Une semaine après avoir conquis l'antique cité gréco-romaine de Palmyre, l'organisation d'Abou Bakr al-Baghdadi a exécuté jeudi 20 prisonniers dans son célèbre théâtre romain. C'est devant les habitants de la ville que les islamistes ont perpétré ce nouveau crime de guerre, accusant leurs victimes d'avoir «combattu au côté du régime de Bachar al-Assad». Ces assassinats de masse semblent répondre par la surenchère à l'interview donnée mercredi par Abou Mohammed al-Joulani, le chef du Front al-Nusra, à la télévision qatarie Al-Jezira. Lors de cet entretien, d'une complaisance extrême, réalisé par un journaliste connu pour son allégeance aux Frères musulmans, Al-Joulani a réaffirmé sa loyauté à l'égard d'Ayman al- Zawahiri, le chef d'Al-Qaeda Central et le successeur d'Oussama ben Laden à la tête de l'organisation, tout en faisant savoir que sa préoccupation première n'était pas d'attaquer les pays occidentaux. «Les instructions que nous avons [d'Ayman al-Zawahiri] sont de ne pas utiliser la Syrie comme une base pour des attentats contre l'Occident ou l'Europe, pour ne pas salir la guerre actuelle», a déclaré le chef islamiste, le visage dissimulé par une écharpe noire et installé dans un fauteuil aux ornements dorés, comme s'il s'agissait d'un chef d'Etat.
«Autodéfense». A l'égard de Washington, il a cependant indiqué qu'il n'hésiterait pas à répliquer si l'aviation américaine continuait ses bombardements : «Toutes les options sont ouvertes. Tout le monde a le droit à l'autodéfense.» Il a aussi accusé les Américains «de se coordonner avec le régime de Damas pour utiliser l'espace aérien syrien». Mais le leitmotiv de Joulani concernait d'abord Al-Asssad : «Notre mission en Syrie est de faire chuter le régime, ses symboles et ses alliés, comme le Hezbollah.» «Je vous assure que la chute de Bachar est pour bientôt. je ne veux pas être trop optimiste mais il y a des signes très positifs», a-t-il réaffirmé, comme lors de sa précédente interview à Al-Jezira, en 2013. Que deviendront dès lors les chrétiens et les alaouites ? Pas de problème pour les premiers, avec lesquels al-Nusra assure ne pas être en guerre, mais les seconds ont fait l'objet d'une déclaration des plus menaçantes. «S'ils lâchent leurs armes, désavouent Al-Assad, ne combattent plus à ses côtés et reviennent à l'islam, alors ils sont nos frères», a-t-il lancé, leur ôtant ainsi leur qualité de musulman. «Ils se sont retirés de la religion de Dieu et de l'islam», a-t-il insisté, sous-entendant qu'il est légitime de les tuer. Aucune distanciation non plus avec Al-Qaeda, en dépit d'informations faisant état d'une certaine prise de distance encouragée par le Qatar, un des plus importants soutiens financiers du groupe et, en même temps, un des alliés des Etats-Unis dans le golfe Persique. L'interview, avec le drapeau noir jihadiste placé sur une table, entre le journaliste et son invité, est apparue comme une claire indication de la proximité de l'émirat avec l'organisation radicale.

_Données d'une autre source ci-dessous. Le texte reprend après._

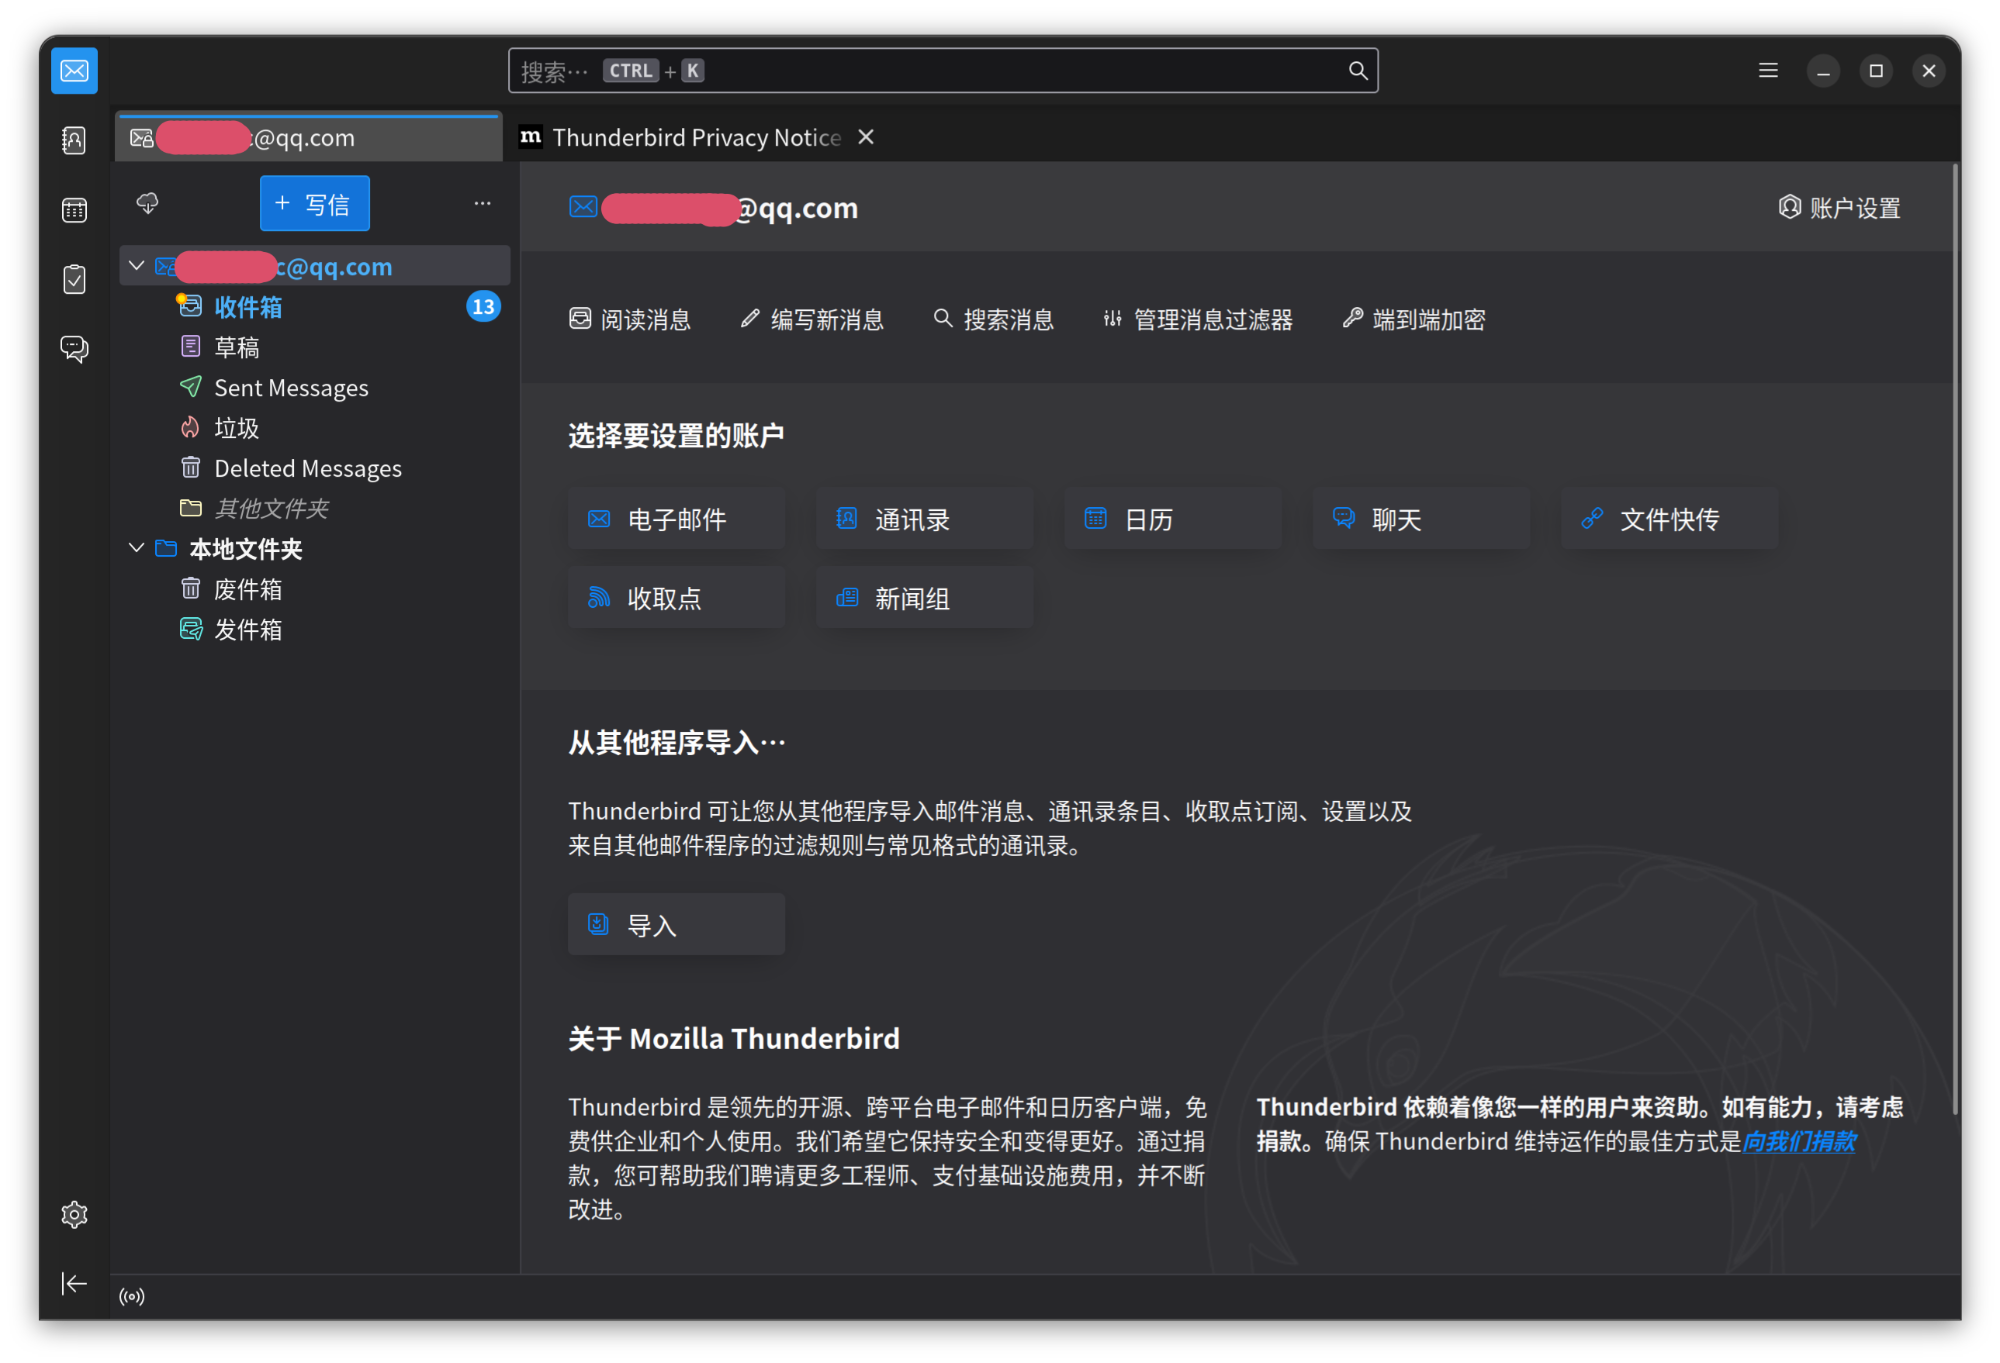This screenshot has height=1363, width=2000.
Task: Collapse the qq.com account folder tree
Action: click(136, 265)
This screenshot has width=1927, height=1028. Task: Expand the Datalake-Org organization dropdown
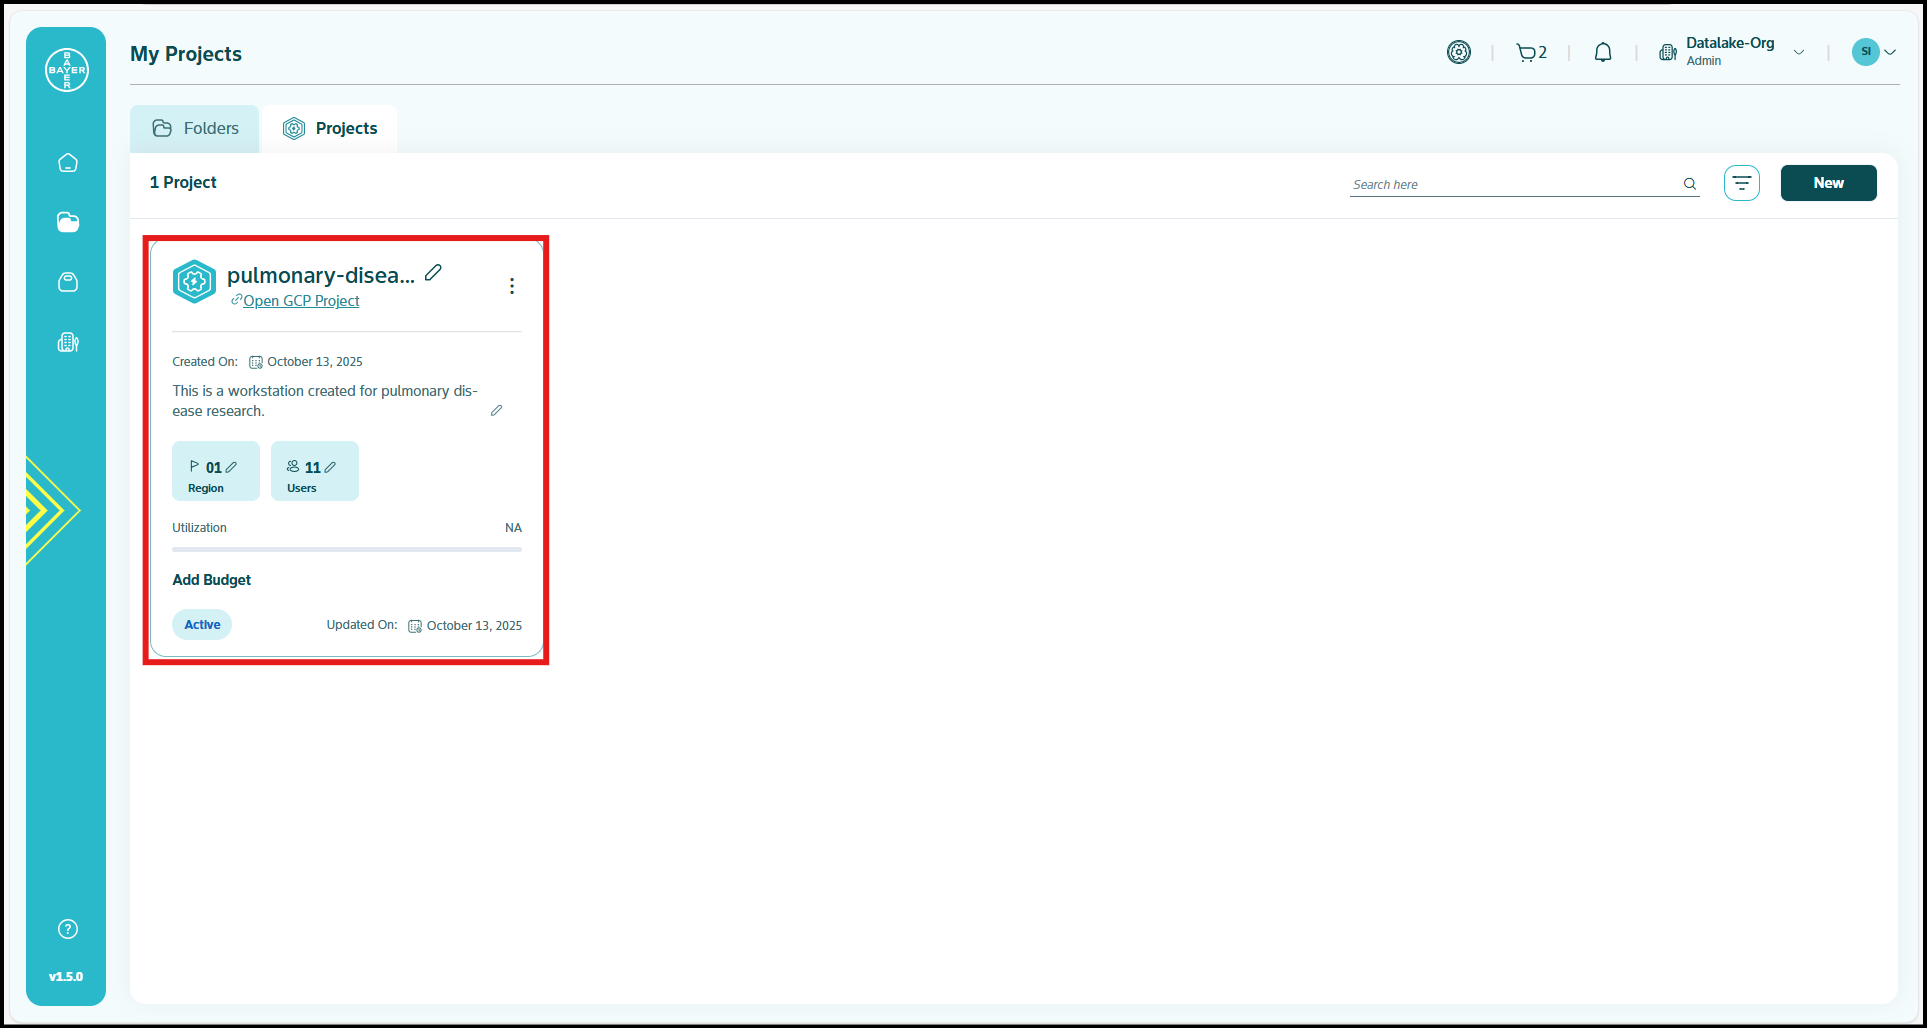(x=1798, y=53)
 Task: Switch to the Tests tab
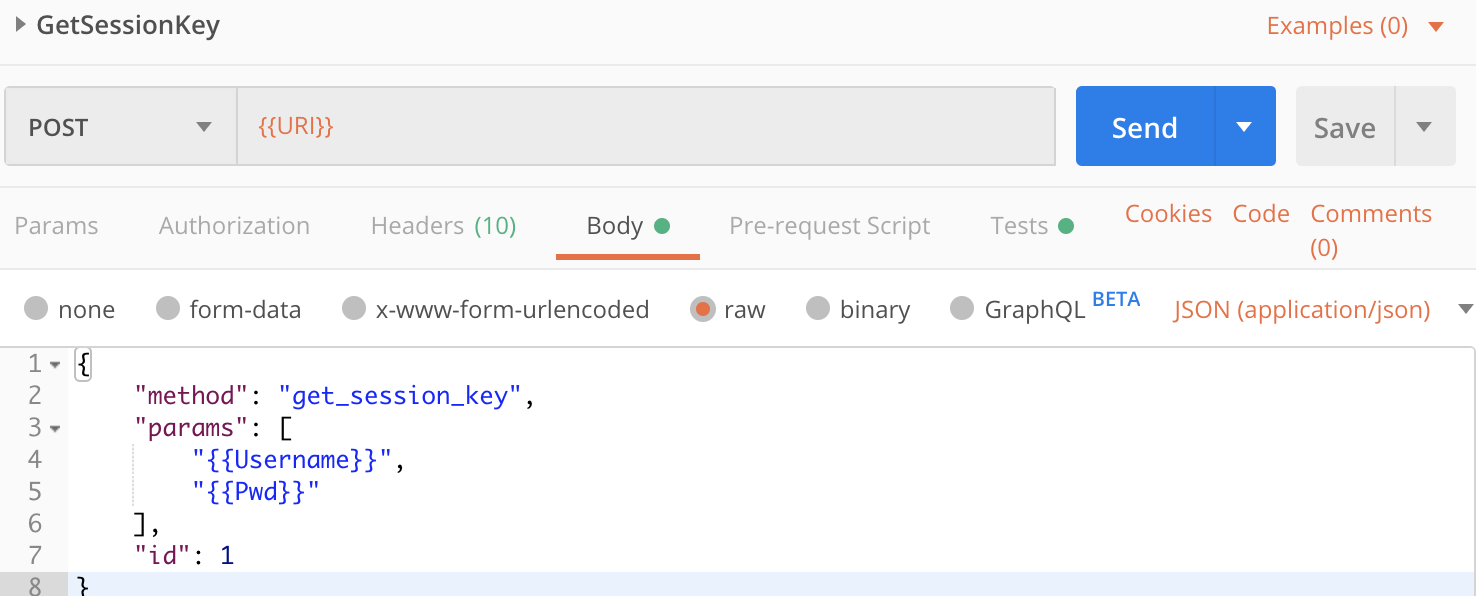click(1030, 226)
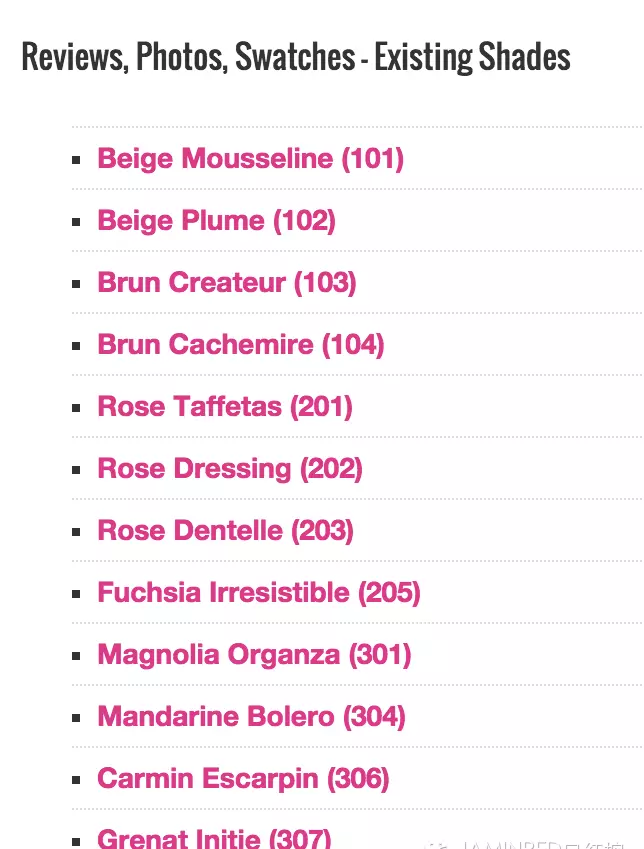Select the Brun Cachemire (104) link
The height and width of the screenshot is (849, 644).
point(241,345)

Révulsion. En exécutant 20 prisonniers dans l'enceinte du théâtre antique, l'EI a choisi de son côté de jouer la carte de la révulsion. Le site extraordinaire de Palmyre est célèbre dans le monde entier - avant 2011, quelque 150 000 touristes le visitaient chaque année. D'où l'immense portée médiatique du massacre, qui confirme que le groupe jihadiste a une bonne connaissance de la culture occidentale et sait comment jouer sur l'émotion populaire. Une façon, aussi, dans la guerre pour le leadership islamiste, de montrer qu'il est plus radical que son concurrent, ce qui devrait lui valoir l'allégeance de nouveaux volontaires du monde entier.